━━ Stored data
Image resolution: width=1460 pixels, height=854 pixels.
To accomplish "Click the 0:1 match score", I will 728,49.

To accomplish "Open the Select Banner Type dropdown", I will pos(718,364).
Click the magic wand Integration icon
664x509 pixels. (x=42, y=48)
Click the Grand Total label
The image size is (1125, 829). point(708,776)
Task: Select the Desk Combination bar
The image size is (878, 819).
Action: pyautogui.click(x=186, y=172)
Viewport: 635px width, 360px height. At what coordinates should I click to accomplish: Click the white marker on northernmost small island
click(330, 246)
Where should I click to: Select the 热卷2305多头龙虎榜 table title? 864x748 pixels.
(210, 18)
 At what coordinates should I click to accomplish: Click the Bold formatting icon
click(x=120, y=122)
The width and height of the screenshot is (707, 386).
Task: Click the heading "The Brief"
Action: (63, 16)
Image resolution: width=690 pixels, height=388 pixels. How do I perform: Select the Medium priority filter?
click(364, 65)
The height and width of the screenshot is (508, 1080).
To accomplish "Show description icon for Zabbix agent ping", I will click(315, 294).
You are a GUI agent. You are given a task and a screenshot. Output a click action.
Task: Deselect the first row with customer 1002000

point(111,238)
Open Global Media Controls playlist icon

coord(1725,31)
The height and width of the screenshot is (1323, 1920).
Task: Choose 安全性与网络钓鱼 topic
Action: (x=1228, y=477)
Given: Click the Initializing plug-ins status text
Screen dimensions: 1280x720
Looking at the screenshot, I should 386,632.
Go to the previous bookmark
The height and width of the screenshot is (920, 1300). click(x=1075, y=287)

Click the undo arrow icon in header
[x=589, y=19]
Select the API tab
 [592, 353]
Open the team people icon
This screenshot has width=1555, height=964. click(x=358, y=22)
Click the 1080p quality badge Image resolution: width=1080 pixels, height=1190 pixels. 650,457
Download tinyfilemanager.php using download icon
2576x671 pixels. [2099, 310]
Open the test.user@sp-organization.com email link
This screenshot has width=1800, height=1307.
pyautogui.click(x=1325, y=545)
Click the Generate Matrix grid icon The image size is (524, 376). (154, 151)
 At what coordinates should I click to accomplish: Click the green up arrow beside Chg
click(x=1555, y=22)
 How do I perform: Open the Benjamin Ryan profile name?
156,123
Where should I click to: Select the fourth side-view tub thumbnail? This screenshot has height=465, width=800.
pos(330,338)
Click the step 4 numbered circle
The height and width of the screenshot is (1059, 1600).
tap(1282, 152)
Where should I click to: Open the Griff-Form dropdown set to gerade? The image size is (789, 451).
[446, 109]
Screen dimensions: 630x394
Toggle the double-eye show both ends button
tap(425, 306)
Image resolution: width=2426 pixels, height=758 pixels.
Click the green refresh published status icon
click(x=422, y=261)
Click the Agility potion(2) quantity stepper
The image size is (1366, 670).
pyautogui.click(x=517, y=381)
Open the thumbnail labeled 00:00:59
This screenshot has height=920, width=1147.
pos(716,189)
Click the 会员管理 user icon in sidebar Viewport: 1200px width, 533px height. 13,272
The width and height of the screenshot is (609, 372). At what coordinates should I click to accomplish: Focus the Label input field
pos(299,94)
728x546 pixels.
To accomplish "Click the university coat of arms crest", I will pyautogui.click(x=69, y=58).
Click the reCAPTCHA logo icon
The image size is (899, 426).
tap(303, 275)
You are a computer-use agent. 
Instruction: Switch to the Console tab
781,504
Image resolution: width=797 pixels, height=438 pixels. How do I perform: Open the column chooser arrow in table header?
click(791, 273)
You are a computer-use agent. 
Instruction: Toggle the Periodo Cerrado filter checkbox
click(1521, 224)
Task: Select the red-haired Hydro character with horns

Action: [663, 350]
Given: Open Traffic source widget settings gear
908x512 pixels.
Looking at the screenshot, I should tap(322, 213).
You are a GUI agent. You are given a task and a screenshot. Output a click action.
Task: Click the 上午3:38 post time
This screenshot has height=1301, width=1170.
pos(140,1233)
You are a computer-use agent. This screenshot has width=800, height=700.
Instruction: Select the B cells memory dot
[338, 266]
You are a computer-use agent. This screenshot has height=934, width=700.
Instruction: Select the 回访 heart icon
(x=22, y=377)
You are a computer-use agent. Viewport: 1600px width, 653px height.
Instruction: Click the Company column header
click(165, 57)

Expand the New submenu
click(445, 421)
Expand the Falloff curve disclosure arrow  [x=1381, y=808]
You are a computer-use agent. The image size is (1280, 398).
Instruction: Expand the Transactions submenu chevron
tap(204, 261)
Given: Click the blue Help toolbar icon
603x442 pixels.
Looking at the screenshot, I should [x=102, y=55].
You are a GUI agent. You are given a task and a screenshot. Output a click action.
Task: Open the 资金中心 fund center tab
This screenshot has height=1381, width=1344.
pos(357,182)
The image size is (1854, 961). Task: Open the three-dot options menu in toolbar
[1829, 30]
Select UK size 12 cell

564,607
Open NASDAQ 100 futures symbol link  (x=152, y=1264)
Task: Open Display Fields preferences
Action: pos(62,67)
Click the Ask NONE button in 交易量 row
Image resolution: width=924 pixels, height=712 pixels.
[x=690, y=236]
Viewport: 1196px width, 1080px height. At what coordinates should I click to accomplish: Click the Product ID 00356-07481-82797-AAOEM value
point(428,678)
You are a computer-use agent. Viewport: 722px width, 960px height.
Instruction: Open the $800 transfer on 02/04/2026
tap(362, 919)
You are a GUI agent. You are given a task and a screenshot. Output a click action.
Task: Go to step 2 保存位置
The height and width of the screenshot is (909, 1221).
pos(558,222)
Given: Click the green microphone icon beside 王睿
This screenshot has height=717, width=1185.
━━━━
• [What the task requires] Restate word for word the lines of the data above, starting at the line containing "How do I perform: Open the Benjamin" and ending at the line containing "Click the 会员管理", both included, and nothing more.

• [Task output]
 How do I perform: Open the Benjamin Ryan profile name?
156,123
Where should I click to: Select the fourth side-view tub thumbnail? This screenshot has height=465, width=800.
pos(330,338)
Click the step 4 numbered circle
The height and width of the screenshot is (1059, 1600).
tap(1282, 152)
Where should I click to: Open the Griff-Form dropdown set to gerade? The image size is (789, 451).
[446, 109]
Screen dimensions: 630x394
Toggle the double-eye show both ends button
tap(425, 306)
Image resolution: width=2426 pixels, height=758 pixels.
Click the green refresh published status icon
click(x=422, y=261)
Click the Agility potion(2) quantity stepper
The image size is (1366, 670).
pyautogui.click(x=517, y=381)
Open the thumbnail labeled 00:00:59
This screenshot has height=920, width=1147.
pos(716,189)
Click the 会员管理 user icon in sidebar Viewport: 1200px width, 533px height. 13,272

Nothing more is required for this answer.